Go ahead and run this first crawler. Run the job to try it out. If there are errors, you will find them in the AWS Cloudwatch error logs (see link). 

If there are no errors, you will find the ctr files now available in the parquet/ctr bucket you had created.

Hospital Call Center Real Time Reporting - AWS Glue Job validate parquet outputs
Hospital Call Center Real Time Reporting – AWS Glue Job validate parquet outputs
Hospital Call Center Real Time Reporting - AWS Glue Job validate parquet table
Hospital Call Center Real Time Reporting – AWS Glue Job validate parquet table

Next up, you can create a trigger and schedule it to run every 5-10 mins.. And have it kick off the AWS Glue crawler.

Hospital call center reporting - edit AWS Glue trigger
Hospital call center reporting – edit AWS Glue trigger

This trigger is going to kick off the parquet transformation job you had created.

Hospital call center reporting - AWS Glue trigger your crawler
Hospital call center reporting – AWS Glue trigger your crawler

Keep in mind that the script in that transformation job starts the source crawler at this line.. glue.start_crawler(Name=sourcecrawler) . The sourcecrawler is what you fed the script. In our case, it was “nengage-ccp-crawler”. 
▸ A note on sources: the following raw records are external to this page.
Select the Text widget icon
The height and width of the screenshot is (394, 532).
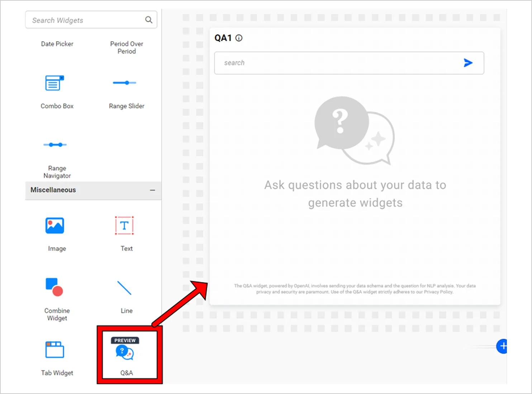pyautogui.click(x=124, y=226)
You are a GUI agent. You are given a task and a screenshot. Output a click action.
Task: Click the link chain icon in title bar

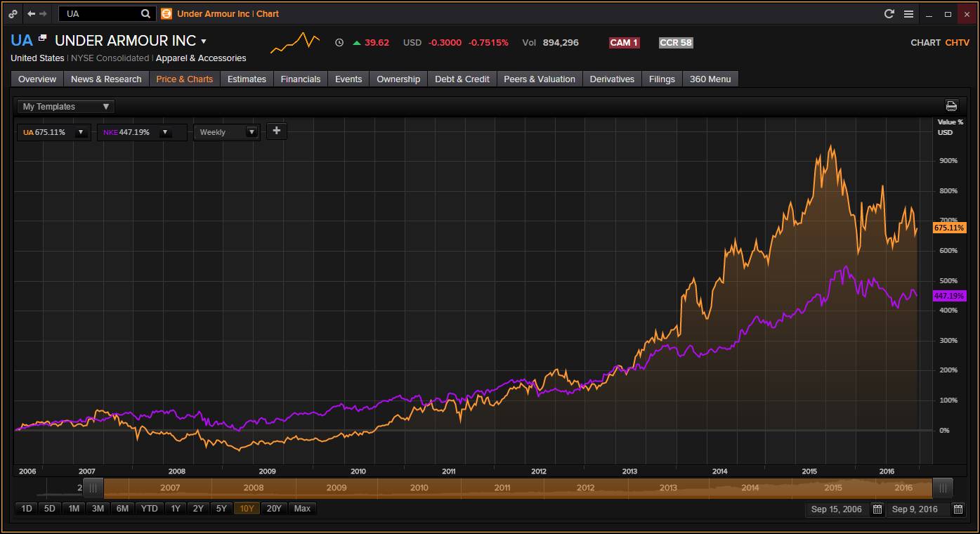pyautogui.click(x=13, y=14)
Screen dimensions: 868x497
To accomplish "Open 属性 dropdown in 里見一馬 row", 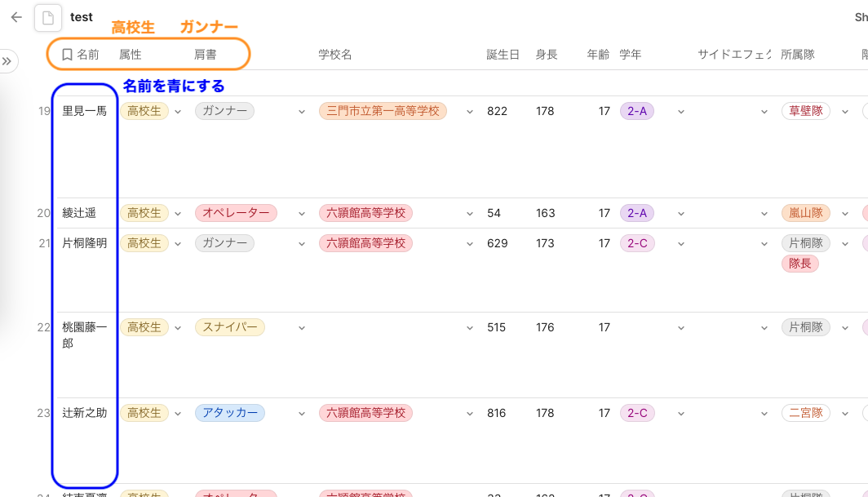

Schedule it every 5-10 mins (example) 0/10 13-22 ? * MON-FRI *

Keep in mind that the cron is in UTC timing (hence the 13-22)

Verify that your crawler is running

Hospital call center reporting - AWS Glue trigger your crawler
Hospital call center reporting – AWS Glue trigger your crawler

This crawler, as you recall, crawls the flatfiles folder in your S3 bucket to discover changes to schema (if any).

Typically you would see this output if you haven’t made any changes

Hospital call center reporting - AWS Glue trigger your crawler
Hospital call center reporting – AWS Glue trigger your crawler

After running this crawler, the transform job next updates the parquet files in your destination path – /parquet/ctr within the S3 bucket you had created.

Hospital call center reporting - AWS Glue trigger your crawler
Hospital call center reporting – AWS Glue trigger your crawler

After this, it kicks off the results crawler – which in our case was the “nengage-ccp-parquet-crawler”. This crawler, if you recall, crawls through the parquet files created by AWS Glue job and infers schema for the parquet formatted CTR data.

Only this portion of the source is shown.